JOB
Render the lines below as a Markdown table with the columns Row and Line, giving each non-blank line its own numbered row.

Data listing:
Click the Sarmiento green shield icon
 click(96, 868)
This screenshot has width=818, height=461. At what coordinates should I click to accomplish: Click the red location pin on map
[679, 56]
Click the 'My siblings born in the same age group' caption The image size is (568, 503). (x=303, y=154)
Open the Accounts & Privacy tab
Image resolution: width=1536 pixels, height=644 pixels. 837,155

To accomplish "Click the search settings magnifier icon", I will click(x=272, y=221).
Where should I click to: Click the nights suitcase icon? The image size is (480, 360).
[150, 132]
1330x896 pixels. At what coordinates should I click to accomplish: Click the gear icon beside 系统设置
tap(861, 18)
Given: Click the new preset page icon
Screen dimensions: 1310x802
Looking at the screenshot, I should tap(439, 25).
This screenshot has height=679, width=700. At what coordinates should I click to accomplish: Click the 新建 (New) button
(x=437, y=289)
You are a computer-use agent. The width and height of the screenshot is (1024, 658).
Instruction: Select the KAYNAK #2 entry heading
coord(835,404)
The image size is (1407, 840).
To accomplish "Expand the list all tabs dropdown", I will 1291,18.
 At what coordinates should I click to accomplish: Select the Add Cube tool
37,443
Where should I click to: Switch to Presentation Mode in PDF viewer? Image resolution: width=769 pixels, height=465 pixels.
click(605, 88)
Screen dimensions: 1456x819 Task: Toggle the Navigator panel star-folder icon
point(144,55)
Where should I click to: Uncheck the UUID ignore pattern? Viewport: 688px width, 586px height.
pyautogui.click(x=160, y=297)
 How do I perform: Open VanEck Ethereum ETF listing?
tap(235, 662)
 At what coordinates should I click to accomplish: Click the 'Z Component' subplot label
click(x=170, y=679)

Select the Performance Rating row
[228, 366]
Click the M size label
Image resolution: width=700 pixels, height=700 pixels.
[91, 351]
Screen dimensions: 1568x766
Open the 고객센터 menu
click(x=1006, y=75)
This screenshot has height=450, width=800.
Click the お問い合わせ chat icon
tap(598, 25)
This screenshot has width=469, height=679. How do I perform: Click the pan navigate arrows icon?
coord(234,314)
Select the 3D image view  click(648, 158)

OUTPUT FOR THIS TASK
| Row | Line |
|---|---|
| 1 | Click the Sarmiento green shield icon |
| 2 |  click(96, 868) |
| 3 | This screenshot has width=818, height=461. At what coordinates should I click to accomplish: Click the red location pin on map |
| 4 | [679, 56] |
| 5 | Click the 'My siblings born in the same age group' caption The image size is (568, 503). (x=303, y=154) |
| 6 | Open the Accounts & Privacy tab |
| 7 | Image resolution: width=1536 pixels, height=644 pixels. 837,155 |
| 8 | To accomplish "Click the search settings magnifier icon", I will click(x=272, y=221). |
| 9 | Where should I click to: Click the nights suitcase icon? The image size is (480, 360). |
| 10 | [150, 132] |
| 11 | 1330x896 pixels. At what coordinates should I click to accomplish: Click the gear icon beside 系统设置 |
| 12 | tap(861, 18) |
| 13 | Given: Click the new preset page icon |
| 14 | Screen dimensions: 1310x802 |
| 15 | Looking at the screenshot, I should tap(439, 25). |
| 16 | This screenshot has height=679, width=700. At what coordinates should I click to accomplish: Click the 新建 (New) button |
| 17 | (x=437, y=289) |
| 18 | You are a computer-use agent. The width and height of the screenshot is (1024, 658). |
| 19 | Instruction: Select the KAYNAK #2 entry heading |
| 20 | coord(835,404) |
| 21 | The image size is (1407, 840). |
| 22 | To accomplish "Expand the list all tabs dropdown", I will 1291,18. |
| 23 |  At what coordinates should I click to accomplish: Select the Add Cube tool |
| 24 | 37,443 |
| 25 | Where should I click to: Switch to Presentation Mode in PDF viewer? Image resolution: width=769 pixels, height=465 pixels. |
| 26 | click(605, 88) |
| 27 | Screen dimensions: 1456x819 Task: Toggle the Navigator panel star-folder icon |
| 28 | point(144,55) |
| 29 | Where should I click to: Uncheck the UUID ignore pattern? Viewport: 688px width, 586px height. |
| 30 | pyautogui.click(x=160, y=297) |
| 31 |  How do I perform: Open VanEck Ethereum ETF listing? |
| 32 | tap(235, 662) |
| 33 |  At what coordinates should I click to accomplish: Click the 'Z Component' subplot label |
| 34 | click(x=170, y=679) |
| 35 | Select the Performance Rating row |
| 36 | [228, 366] |
| 37 | Click the M size label |
| 38 | Image resolution: width=700 pixels, height=700 pixels. |
| 39 | [91, 351] |
| 40 | Screen dimensions: 1568x766 |
| 41 | Open the 고객센터 menu |
| 42 | click(x=1006, y=75) |
| 43 | This screenshot has height=450, width=800. |
| 44 | Click the お問い合わせ chat icon |
| 45 | tap(598, 25) |
| 46 | This screenshot has width=469, height=679. How do I perform: Click the pan navigate arrows icon? |
| 47 | coord(234,314) |
| 48 | Select the 3D image view  click(648, 158) |